Today this is known as the celebrated march, and it pitted a combined force of about 17,000 continental, French and German forces against the 1,500 men left with Cornwallis after they suffered heavy casualties at the Battle of Guilford Courthouse and some reinforcements from New York, leaving Cornwallis with about 7,200 soldiers at his command.
When the siege began in October, the forces of Washington and Rochambeau were able to sneak up on the British on a rainy night and dig in about 150 yards from their position near the river. Over the next few days and weeks, they pounded the British with cannon fire and moved even closer to surround Cornwallis, his only possible escape across the river to Gloucester Point or out into the Atlantic Ocean. Only the French Navy led by Comte de Grasse defeated the British Navy offshore at the Battle of the Capes on September 5, 1781, driving them back to New York and leaving Cornwallis no choice but to surrender or die.
Demoralized, the British led by the mad King George III of the House of Hanover — considered a tyrant by Americans, mentally and physically ill by historians — was forced to the negotiating table and signed the Treaty of Paris on September 3, 1783, the real date of American independence from the British Empire.
It took several more years for the Constitution of the United States to be written and ratified. It was officially signed on September 17, 1787. So it could be argued that is the date that should be celebrated, the day when the United States actually became a true and independent country.
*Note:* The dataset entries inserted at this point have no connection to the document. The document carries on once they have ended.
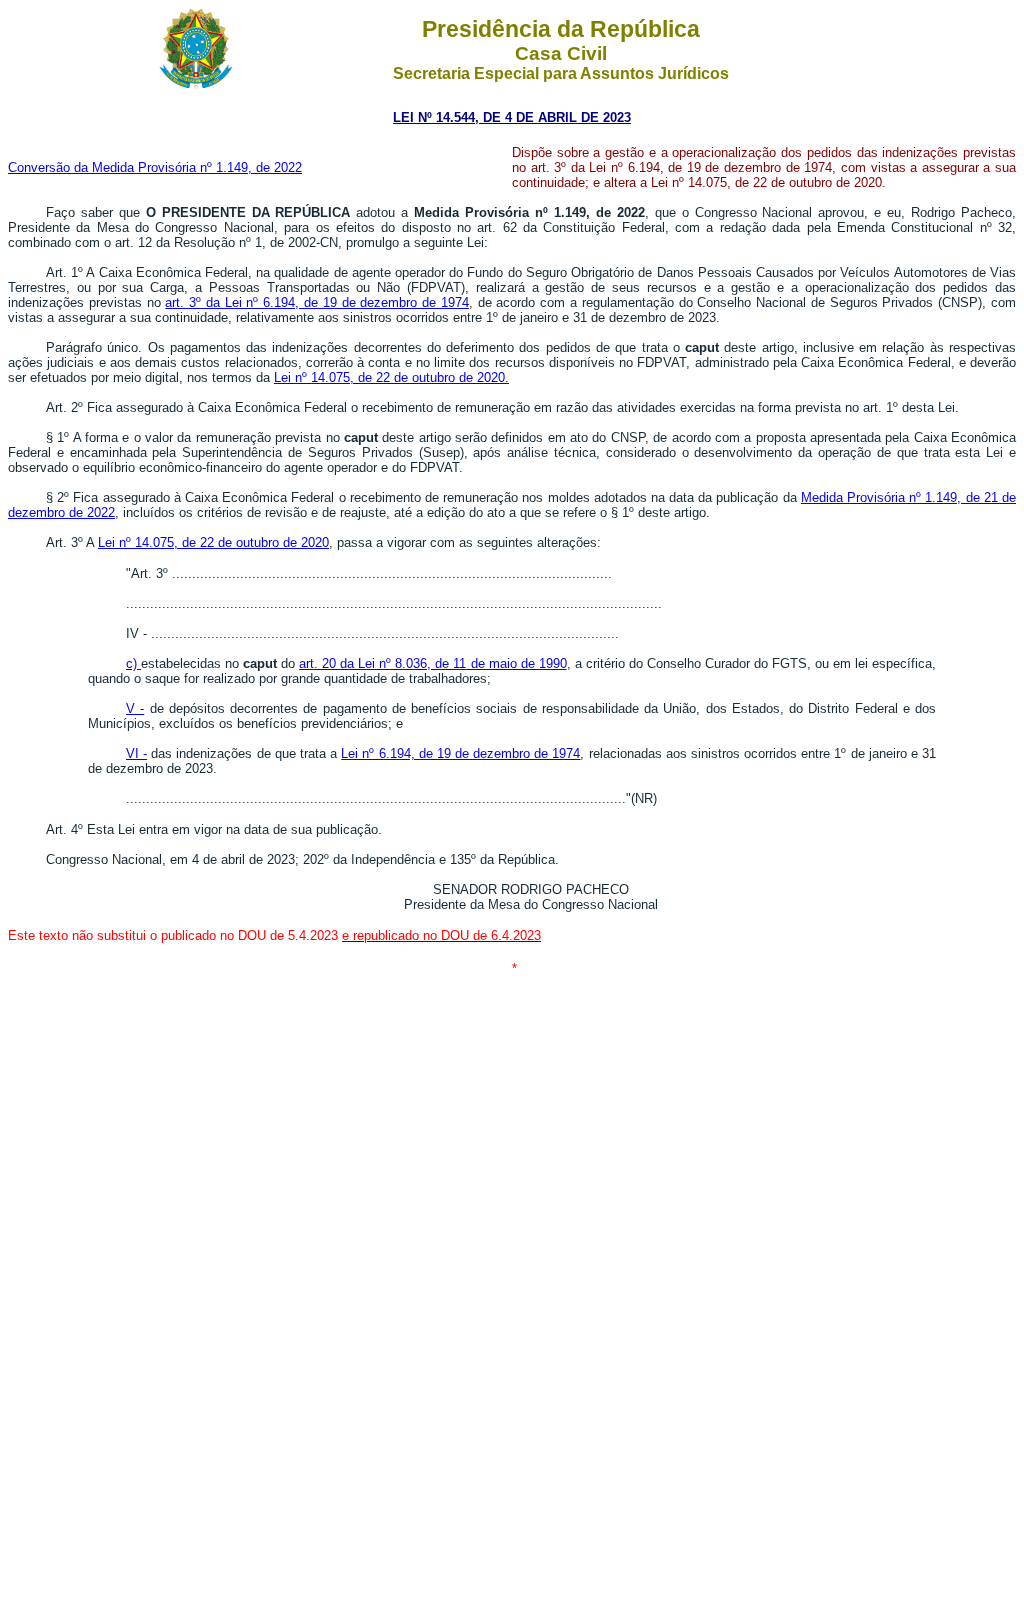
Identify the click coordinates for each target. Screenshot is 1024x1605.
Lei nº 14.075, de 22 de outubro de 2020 (213, 542)
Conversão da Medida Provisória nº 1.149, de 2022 (155, 167)
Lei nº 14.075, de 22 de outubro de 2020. (391, 377)
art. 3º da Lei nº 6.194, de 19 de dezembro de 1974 (317, 302)
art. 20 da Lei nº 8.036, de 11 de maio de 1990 (432, 663)
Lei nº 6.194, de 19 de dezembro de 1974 (460, 753)
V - (135, 708)
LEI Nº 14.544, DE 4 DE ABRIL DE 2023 (512, 117)
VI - (136, 753)
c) (133, 663)
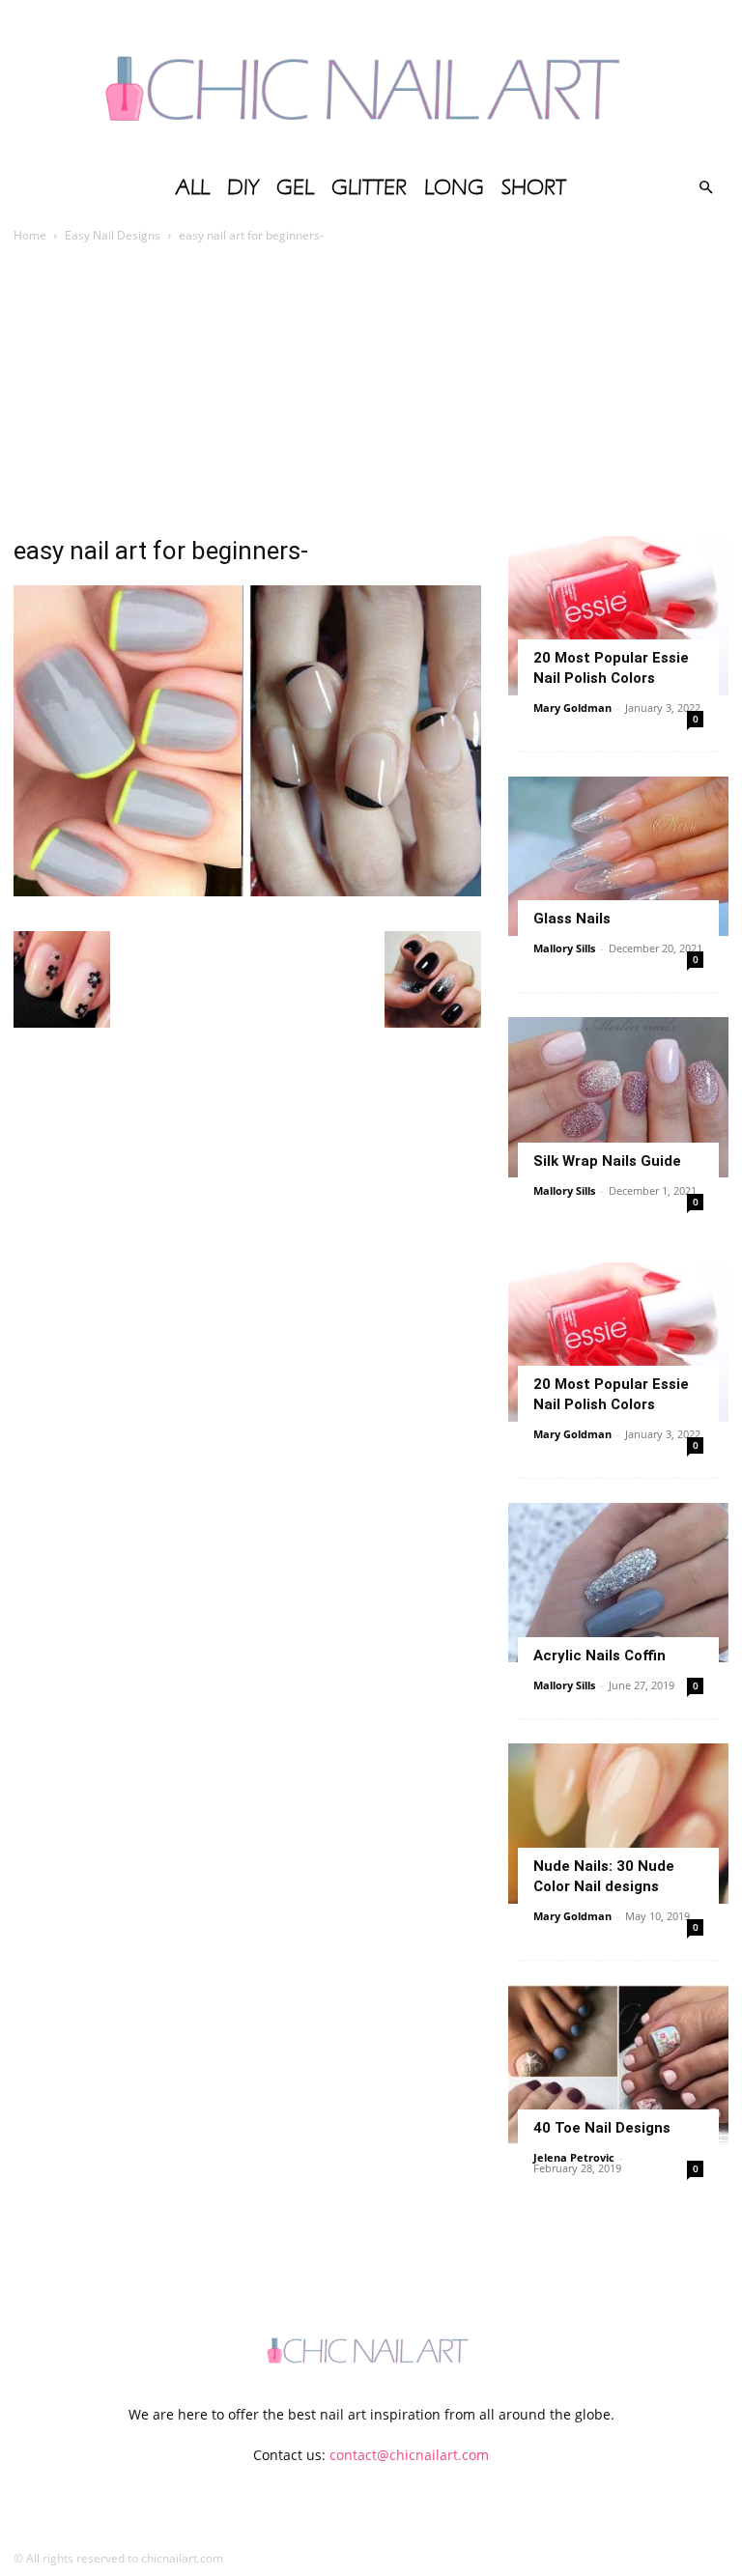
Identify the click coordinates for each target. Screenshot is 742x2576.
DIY (243, 187)
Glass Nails (572, 918)
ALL (193, 187)
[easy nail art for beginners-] (247, 891)
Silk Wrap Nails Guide (607, 1161)
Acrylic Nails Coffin (599, 1655)
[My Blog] (371, 82)
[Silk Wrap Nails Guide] (618, 1096)
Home (30, 235)
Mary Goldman (572, 707)
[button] (705, 188)
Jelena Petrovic (573, 2157)
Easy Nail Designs (112, 235)
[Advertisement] (371, 391)
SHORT (533, 187)
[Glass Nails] (618, 856)
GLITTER (369, 187)
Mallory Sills (564, 948)
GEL (295, 187)
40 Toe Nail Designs (602, 2128)
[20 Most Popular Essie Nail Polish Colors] (618, 615)
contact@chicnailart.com (409, 2455)
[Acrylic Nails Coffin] (618, 1582)
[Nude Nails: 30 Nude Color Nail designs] (618, 1823)
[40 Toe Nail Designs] (618, 2064)
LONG (454, 187)
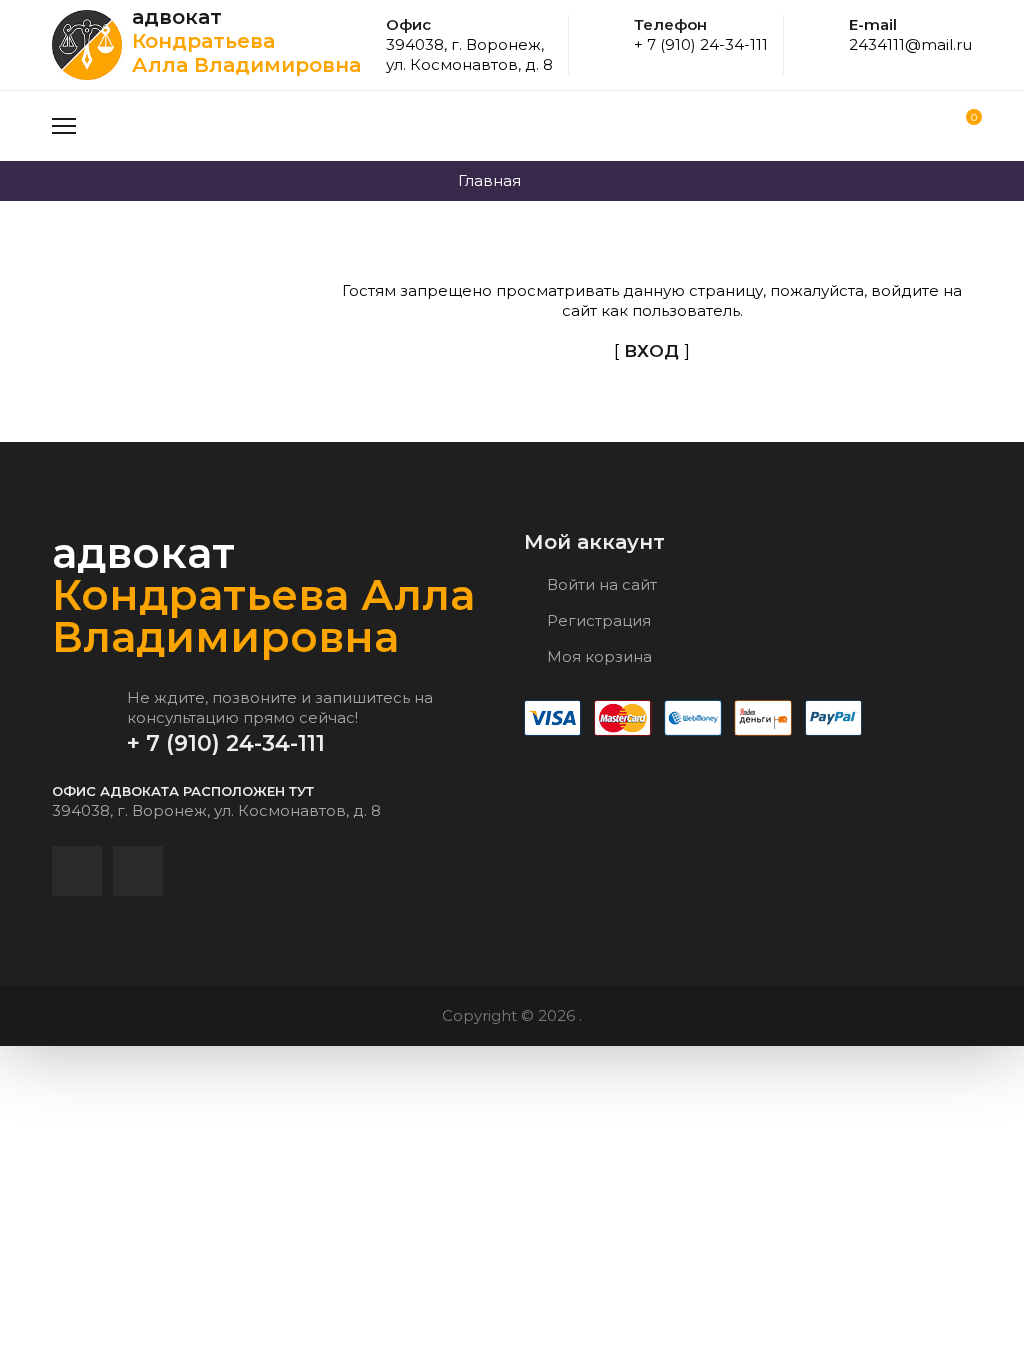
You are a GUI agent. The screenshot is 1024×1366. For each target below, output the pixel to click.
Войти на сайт (600, 584)
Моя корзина (597, 656)
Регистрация (597, 620)
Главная (489, 180)
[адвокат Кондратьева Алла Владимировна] (92, 45)
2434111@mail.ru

Now the problem is how to keep it.
We survived the War of 1812, the Civil War, World Wars I and II, Korea, Vietnam, wars in Central America, Afghanistan and Iraq. We’ve survived incompetent presidents and do nothing Congresses. Can we survive Trump? This president seems to have so little knowledge of any of this history and wants to meet in person with Vladimir Putin of Russia?
Rather than thumbing our noses at the French, we should be thanking them every Fourth of July. Without the French Army and Navy, we might never have become an independent country. I say “Vive la France” and “Vive la liberté.”
Happy Independence Day. Remember the French.